Presidio Terrace Residence — Scan-to-CAD Documentation
San Francisco, CA | Historic Residential | Existing Conditions Survey
Presidio Terrace is one of San Francisco's most architecturally distinguished addresses — a private gated community developed in the early 1900s, lined with estate homes that represent some of the finest residential architecture the city produced in that era. When the architect engaged LiDAR Precise Plans to document this single-family residence, the project came with a challenge common to historic homes of this age: no existing drawings of any kind.
Starting from zero, the team deployed a Leica RTC360 3D laser scanner to capture the property in full — interior and exterior — producing a comprehensive point cloud that became the foundation for a complete set of architectural documents.
What Was Delivered
From the scan data, LiDAR Precise Plans produced floor plans, reflected ceiling plans, interior and exterior elevations, a site plan, a roof plan, and a floor levelness study. Together these gave the architect a dimensionally accurate, construction-ready record of a building that had never been formally documented — delivered far faster than traditional field measuring could have achieved.
The Floor Levelness Study
For a home of this age, the floor levelness study was particularly valuable. Early 20th century residential construction settles and shifts over decades in ways that are invisible to the eye but consequential to design.

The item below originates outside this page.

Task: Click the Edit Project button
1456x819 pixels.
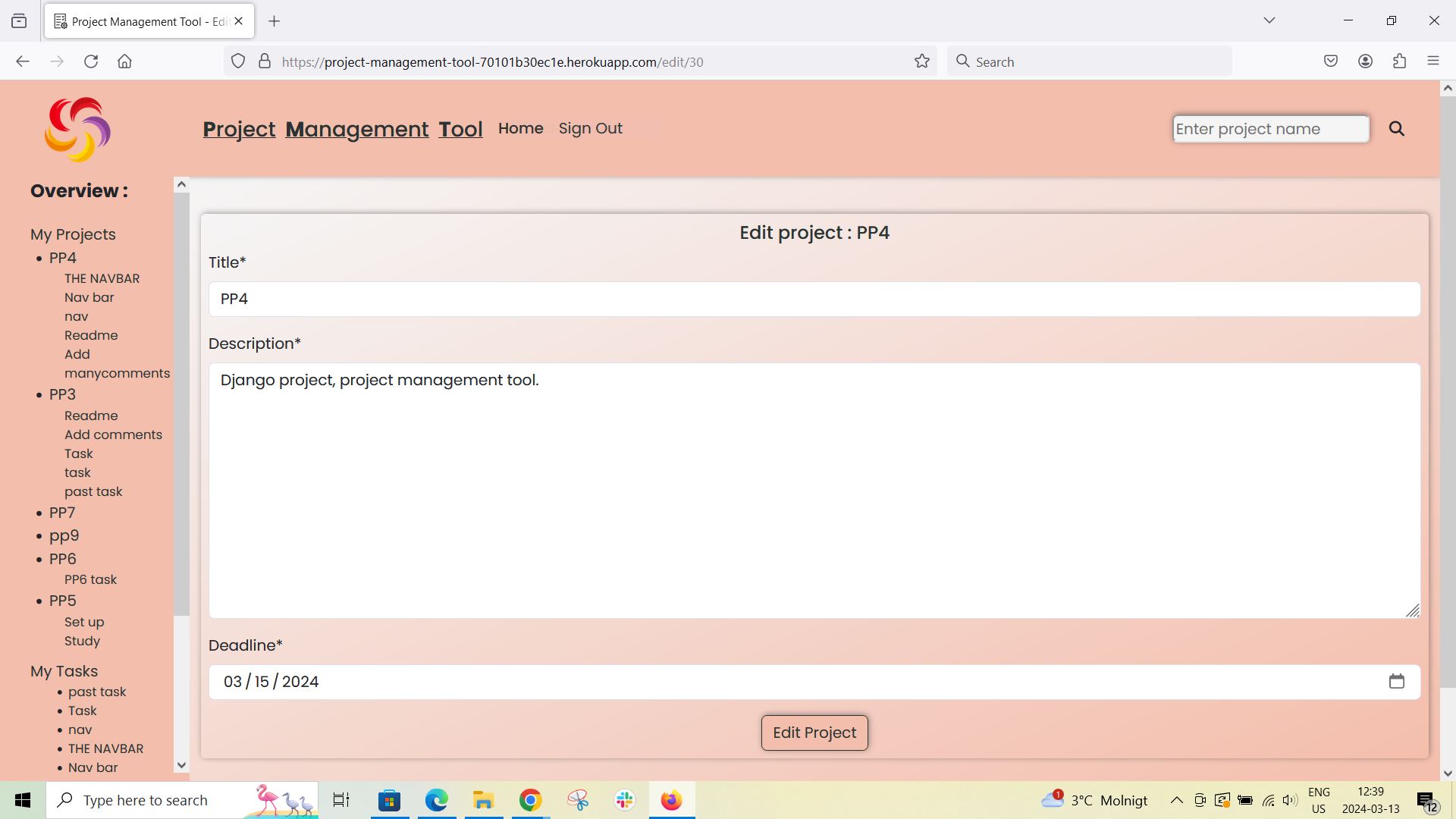Action: click(814, 732)
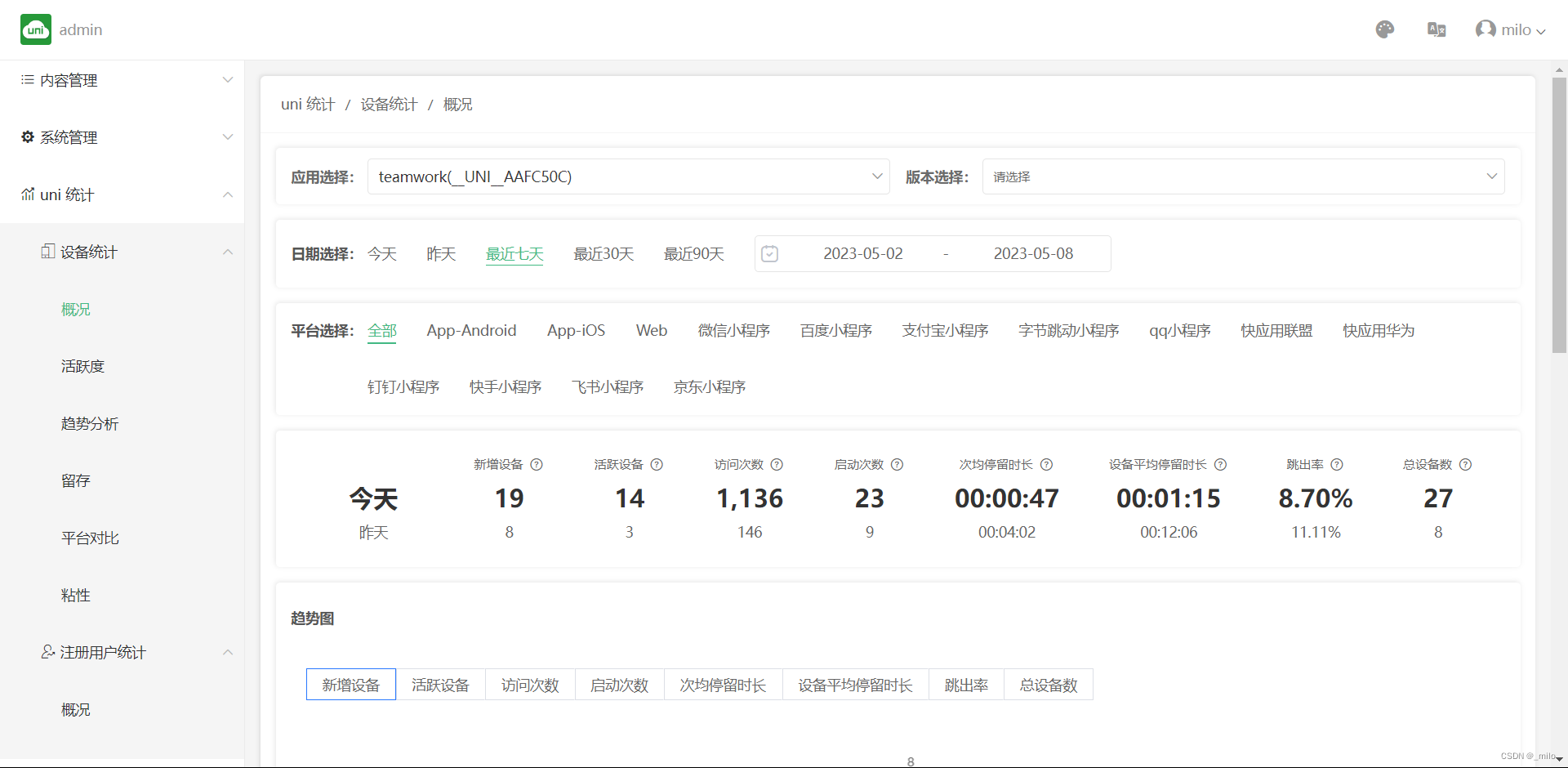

The scan data produced a precise deviation map across all floor surfaces, giving the architect a clear picture of where differential settlement had occurred and how those conditions would affect the renovation scope.
Why It Matters
Historic single-family residences rarely have accurate drawings on file, yet renovation and restoration work demands precision that manual measurement struggles to deliver — especially across complex rooflines, period millwork, and irregular floor plates accumulated over a century of living. 3D laser scanning removes that uncertainty at the outset, giving architects the confidence to design without discovering costly surprises in the field.